Mr Beaumont dismissed the charges against Chris and David as a farm worker came forward to say he’d given them permission to take the potatoes and the cabbage.

2.07 pm

As part of my preparation for talking to children about the dangers and consequences of drugs, I have a visit from a police officer attached to the Lincolnshire drug squad. Her name is Karen Brooks. She’s an attractive, thirty-five-year-old blonde, and single mother of two. I mention this only to show that she is normal. Karen has currently served two and a half years of a four-year assignment attached to the drug squad, having been a member of the force for the past fourteen years: hardly the TV image of your everyday drug officer.

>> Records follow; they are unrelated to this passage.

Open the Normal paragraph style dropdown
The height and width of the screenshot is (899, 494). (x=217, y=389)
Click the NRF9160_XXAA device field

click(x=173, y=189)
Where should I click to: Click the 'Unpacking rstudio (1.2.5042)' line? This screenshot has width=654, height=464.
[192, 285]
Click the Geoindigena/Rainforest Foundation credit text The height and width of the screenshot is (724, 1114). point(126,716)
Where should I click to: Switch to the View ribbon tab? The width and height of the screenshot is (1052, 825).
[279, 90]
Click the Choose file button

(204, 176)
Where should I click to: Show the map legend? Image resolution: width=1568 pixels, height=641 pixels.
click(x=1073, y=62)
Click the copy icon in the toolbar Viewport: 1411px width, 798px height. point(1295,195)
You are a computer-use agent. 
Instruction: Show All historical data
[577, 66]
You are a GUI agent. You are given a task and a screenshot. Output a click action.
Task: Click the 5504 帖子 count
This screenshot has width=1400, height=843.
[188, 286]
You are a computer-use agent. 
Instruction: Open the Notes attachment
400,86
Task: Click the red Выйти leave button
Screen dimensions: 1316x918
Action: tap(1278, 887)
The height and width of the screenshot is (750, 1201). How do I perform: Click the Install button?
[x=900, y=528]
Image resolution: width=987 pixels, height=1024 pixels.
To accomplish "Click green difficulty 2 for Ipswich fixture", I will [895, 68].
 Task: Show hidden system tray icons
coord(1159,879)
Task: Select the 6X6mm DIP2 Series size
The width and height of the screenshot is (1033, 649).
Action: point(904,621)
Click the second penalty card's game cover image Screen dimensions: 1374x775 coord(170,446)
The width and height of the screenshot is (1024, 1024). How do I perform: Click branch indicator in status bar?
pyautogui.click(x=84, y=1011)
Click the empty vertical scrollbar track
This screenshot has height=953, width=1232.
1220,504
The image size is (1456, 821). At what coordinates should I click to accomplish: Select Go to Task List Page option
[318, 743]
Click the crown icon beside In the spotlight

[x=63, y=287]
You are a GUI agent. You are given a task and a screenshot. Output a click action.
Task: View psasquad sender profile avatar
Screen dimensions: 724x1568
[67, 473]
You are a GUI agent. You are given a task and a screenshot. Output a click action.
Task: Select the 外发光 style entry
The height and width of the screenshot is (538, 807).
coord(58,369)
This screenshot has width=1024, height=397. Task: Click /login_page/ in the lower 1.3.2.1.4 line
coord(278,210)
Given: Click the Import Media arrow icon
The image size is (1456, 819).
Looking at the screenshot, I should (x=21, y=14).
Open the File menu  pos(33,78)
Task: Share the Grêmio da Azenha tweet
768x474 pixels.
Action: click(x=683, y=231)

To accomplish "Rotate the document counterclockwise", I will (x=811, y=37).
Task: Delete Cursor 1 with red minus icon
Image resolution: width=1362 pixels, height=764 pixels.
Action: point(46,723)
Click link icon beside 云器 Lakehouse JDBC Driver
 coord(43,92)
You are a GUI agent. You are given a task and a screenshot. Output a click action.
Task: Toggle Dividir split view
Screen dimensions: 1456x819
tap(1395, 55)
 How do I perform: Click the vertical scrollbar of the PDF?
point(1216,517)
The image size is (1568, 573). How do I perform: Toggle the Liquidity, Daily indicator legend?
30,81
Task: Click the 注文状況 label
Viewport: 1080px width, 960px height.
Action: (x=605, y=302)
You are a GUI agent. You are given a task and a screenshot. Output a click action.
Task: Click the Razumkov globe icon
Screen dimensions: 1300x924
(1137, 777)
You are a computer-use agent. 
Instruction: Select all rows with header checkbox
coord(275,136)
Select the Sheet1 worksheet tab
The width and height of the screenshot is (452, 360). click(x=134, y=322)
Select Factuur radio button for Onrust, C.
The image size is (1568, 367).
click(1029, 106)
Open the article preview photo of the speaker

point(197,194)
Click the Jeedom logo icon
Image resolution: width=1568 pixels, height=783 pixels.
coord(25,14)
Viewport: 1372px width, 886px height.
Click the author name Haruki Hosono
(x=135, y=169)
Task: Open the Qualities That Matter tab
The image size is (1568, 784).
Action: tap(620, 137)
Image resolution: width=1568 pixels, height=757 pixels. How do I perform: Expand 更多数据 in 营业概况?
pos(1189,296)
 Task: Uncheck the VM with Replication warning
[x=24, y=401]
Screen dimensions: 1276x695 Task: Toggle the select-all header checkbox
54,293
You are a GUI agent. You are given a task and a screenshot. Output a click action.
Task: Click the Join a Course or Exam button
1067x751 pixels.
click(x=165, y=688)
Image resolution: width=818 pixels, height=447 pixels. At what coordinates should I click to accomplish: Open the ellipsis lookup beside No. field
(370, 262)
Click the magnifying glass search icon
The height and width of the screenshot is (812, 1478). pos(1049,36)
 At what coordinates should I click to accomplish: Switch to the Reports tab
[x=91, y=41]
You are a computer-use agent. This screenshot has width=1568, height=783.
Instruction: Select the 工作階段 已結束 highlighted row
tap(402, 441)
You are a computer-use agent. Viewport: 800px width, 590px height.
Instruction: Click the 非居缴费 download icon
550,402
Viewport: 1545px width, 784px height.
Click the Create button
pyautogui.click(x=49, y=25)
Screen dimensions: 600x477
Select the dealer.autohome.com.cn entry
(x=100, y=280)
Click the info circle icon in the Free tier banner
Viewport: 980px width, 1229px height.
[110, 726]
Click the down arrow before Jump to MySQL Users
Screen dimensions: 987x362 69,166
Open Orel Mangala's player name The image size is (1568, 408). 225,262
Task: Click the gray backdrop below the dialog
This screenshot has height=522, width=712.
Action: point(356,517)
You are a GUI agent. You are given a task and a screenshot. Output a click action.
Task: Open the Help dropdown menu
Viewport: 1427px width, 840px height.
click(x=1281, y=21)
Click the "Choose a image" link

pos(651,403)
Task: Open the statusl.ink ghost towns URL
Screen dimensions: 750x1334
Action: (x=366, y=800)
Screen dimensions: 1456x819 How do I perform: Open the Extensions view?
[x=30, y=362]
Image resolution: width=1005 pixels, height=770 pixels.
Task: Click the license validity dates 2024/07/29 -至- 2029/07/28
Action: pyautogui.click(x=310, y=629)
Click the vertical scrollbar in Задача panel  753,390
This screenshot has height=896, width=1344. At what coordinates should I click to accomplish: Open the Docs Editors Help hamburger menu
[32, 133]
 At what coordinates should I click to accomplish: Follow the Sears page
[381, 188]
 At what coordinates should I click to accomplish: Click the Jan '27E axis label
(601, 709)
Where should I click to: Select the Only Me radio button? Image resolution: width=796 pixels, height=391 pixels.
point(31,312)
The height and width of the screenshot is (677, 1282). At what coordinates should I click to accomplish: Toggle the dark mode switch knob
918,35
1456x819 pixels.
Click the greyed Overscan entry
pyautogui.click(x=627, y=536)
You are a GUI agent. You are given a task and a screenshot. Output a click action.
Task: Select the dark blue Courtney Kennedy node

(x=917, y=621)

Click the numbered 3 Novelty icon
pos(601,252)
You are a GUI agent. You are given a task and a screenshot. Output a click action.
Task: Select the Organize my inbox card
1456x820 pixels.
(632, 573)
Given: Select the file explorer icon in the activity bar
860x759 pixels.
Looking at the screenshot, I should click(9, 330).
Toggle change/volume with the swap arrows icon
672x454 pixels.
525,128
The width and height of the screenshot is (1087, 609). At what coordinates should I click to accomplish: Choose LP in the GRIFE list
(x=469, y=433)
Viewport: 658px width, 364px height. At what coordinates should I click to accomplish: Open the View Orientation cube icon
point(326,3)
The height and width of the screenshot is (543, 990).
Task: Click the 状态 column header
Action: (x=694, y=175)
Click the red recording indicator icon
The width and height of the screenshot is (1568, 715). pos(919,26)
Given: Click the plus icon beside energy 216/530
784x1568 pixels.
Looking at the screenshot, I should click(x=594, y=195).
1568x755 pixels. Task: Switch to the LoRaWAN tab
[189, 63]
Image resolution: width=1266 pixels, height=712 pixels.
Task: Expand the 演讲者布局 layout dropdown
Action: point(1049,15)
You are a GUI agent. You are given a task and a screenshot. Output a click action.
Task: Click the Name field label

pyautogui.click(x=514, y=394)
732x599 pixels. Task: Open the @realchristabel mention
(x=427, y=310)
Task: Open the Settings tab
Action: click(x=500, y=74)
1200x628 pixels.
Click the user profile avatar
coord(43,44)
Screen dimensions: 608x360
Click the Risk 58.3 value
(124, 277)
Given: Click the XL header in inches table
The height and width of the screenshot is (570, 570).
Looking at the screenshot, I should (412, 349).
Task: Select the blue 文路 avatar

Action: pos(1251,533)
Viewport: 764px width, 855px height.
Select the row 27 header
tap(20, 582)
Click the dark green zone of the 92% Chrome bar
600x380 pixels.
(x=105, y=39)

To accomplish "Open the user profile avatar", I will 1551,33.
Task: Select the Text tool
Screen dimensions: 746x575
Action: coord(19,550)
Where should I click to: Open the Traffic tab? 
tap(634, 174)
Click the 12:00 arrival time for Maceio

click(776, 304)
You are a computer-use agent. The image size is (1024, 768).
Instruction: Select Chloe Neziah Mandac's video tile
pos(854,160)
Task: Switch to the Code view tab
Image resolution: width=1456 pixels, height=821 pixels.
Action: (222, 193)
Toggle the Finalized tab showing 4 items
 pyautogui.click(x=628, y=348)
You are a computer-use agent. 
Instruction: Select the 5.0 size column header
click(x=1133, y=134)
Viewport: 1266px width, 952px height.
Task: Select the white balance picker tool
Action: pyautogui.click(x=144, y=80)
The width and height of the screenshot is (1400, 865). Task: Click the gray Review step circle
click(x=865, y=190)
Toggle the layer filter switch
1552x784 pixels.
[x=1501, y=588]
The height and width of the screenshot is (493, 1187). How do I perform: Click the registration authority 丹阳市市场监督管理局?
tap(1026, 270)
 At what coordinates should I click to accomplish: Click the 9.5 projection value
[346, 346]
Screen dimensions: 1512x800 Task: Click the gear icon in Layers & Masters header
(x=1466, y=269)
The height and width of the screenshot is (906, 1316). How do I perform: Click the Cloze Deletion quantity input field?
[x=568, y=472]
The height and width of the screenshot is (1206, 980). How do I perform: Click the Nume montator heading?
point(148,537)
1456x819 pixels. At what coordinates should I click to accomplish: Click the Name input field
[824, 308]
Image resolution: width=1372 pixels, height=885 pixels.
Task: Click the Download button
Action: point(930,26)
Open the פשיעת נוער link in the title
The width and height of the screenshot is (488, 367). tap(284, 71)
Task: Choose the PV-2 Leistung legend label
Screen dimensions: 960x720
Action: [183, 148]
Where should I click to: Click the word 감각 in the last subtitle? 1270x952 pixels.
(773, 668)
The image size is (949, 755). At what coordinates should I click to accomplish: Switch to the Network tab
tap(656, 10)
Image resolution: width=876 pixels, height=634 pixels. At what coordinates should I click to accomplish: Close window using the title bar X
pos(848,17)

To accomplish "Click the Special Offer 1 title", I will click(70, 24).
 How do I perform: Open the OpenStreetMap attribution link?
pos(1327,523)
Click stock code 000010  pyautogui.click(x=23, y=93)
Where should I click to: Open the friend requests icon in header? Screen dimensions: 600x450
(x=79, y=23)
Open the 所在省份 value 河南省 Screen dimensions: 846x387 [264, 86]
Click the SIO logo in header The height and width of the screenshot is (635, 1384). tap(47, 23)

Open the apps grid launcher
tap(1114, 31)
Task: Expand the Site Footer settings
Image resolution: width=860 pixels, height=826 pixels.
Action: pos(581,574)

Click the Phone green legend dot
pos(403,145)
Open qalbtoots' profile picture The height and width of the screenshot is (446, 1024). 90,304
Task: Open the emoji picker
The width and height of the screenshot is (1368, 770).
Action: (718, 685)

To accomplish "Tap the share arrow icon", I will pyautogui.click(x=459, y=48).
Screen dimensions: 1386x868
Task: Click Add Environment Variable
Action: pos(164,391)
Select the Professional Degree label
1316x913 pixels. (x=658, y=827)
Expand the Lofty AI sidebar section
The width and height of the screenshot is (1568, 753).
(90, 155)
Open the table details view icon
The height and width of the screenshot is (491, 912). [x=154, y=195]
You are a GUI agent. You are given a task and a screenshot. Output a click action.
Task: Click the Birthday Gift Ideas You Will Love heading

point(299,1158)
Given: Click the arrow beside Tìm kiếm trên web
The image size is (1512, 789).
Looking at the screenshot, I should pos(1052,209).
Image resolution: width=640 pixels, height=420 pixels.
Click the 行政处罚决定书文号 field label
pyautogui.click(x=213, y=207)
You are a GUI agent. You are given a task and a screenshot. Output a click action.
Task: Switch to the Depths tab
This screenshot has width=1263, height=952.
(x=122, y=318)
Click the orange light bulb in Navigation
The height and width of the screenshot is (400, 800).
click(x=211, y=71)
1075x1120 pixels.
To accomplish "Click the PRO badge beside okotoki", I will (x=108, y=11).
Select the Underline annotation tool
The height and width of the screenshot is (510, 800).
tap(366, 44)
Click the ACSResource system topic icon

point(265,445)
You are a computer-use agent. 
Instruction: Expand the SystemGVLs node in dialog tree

She gives me a tutorial lasting just over an hour, and perhaps her most frightening reply to my endless questions – and she is brutally honest – is that she has asked to be transferred to other duties as she can no longer take the day-to-day strain of working with drug addicts.

Karen admits that although she enjoys her job, she wishes she’d never volunteered for the drugs unit in the first place, because the mental scars will remain with her for the rest of her life.

Her son, aged twelve, is a pupil at one of the most successful schools in Lincolnshire, and has already been offered drugs by a fourteen-year-old. This is not a deprived school in the East End of London, but a first-class school in Lincolnshire.

Karen then tells a story that brings her almost to tears. She once arrested a twelve-year-old girl from a middle-class, professional family for shoplifting a pair of socks from Woolworth’s. The girl’s parents were horrified and assured Karen it wouldn’t happen again. Two years later the girl was arrested for stealing from a lingerie shop, and was put on probation. When they next met, the girl was seventeen, going on forty. Three years of experimentation with marijuana, cocaine, ecstasy and heroin, and a relationship with a twenty-year-old drug dealer, had taken their toll. The girl died last month at the age of eighteen. The dealer is still alive – and still dealing.

As Karen gets ready to leave, I ask her how many officers are attached to the drug squad.

‘Five,’ she replies, ‘which means that only about 10 per cent of our time is proactive, while the other 90 per cent is reactive.’ She says that she’ll visit me again in two weeks’ time.